* **EXERCISE DIRECTIONS**
From the records below, copy out each line that has the word "dimensions".

* **SOURCE INFORMATION**
•••••
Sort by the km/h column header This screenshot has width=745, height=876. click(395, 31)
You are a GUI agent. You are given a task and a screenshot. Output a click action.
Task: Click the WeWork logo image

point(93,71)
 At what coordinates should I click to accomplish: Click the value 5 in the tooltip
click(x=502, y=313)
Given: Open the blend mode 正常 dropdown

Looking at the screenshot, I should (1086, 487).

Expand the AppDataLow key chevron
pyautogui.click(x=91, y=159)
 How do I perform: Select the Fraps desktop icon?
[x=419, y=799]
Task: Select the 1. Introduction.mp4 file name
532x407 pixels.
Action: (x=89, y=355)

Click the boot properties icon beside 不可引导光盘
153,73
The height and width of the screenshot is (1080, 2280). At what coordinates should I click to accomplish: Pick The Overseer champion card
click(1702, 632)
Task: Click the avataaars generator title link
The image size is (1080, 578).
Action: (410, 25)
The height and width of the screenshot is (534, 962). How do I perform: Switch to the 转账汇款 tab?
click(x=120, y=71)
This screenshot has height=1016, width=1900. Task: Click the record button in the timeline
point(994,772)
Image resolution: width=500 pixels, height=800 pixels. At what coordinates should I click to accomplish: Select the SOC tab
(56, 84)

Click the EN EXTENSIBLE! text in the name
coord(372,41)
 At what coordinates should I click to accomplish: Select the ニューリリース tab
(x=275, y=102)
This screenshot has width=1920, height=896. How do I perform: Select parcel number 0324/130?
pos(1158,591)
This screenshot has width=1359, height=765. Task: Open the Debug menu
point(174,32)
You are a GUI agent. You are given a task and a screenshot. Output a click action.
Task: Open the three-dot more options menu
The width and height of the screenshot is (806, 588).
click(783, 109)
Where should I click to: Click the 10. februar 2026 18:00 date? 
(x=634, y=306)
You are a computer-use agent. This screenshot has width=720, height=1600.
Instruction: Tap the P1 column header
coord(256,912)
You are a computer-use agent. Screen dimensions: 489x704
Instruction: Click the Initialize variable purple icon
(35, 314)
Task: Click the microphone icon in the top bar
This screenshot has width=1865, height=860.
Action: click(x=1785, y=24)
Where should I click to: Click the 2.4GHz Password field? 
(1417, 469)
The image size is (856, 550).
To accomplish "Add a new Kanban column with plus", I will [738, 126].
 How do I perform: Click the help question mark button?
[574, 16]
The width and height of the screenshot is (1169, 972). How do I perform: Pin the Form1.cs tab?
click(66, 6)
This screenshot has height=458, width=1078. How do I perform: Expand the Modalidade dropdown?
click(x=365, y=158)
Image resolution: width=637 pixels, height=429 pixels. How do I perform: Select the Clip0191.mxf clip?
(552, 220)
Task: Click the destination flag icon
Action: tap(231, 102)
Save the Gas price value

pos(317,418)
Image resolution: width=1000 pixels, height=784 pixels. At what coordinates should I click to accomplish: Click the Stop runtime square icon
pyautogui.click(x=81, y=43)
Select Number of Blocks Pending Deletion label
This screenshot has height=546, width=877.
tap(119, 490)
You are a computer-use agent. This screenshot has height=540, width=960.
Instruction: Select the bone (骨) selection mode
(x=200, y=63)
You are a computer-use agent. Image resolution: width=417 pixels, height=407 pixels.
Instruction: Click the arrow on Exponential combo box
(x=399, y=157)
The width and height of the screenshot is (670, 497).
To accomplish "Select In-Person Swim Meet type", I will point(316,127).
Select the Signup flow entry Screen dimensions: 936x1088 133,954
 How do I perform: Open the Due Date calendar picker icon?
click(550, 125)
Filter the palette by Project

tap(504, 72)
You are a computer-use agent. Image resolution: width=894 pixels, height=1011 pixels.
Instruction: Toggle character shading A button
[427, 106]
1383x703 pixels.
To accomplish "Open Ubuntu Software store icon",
•••••
* **RESPONSE TO THE TASK**
You are a computer-use agent. Screen dimensions: 489x704
Select the Signup flow entry Screen dimensions: 936x1088 133,954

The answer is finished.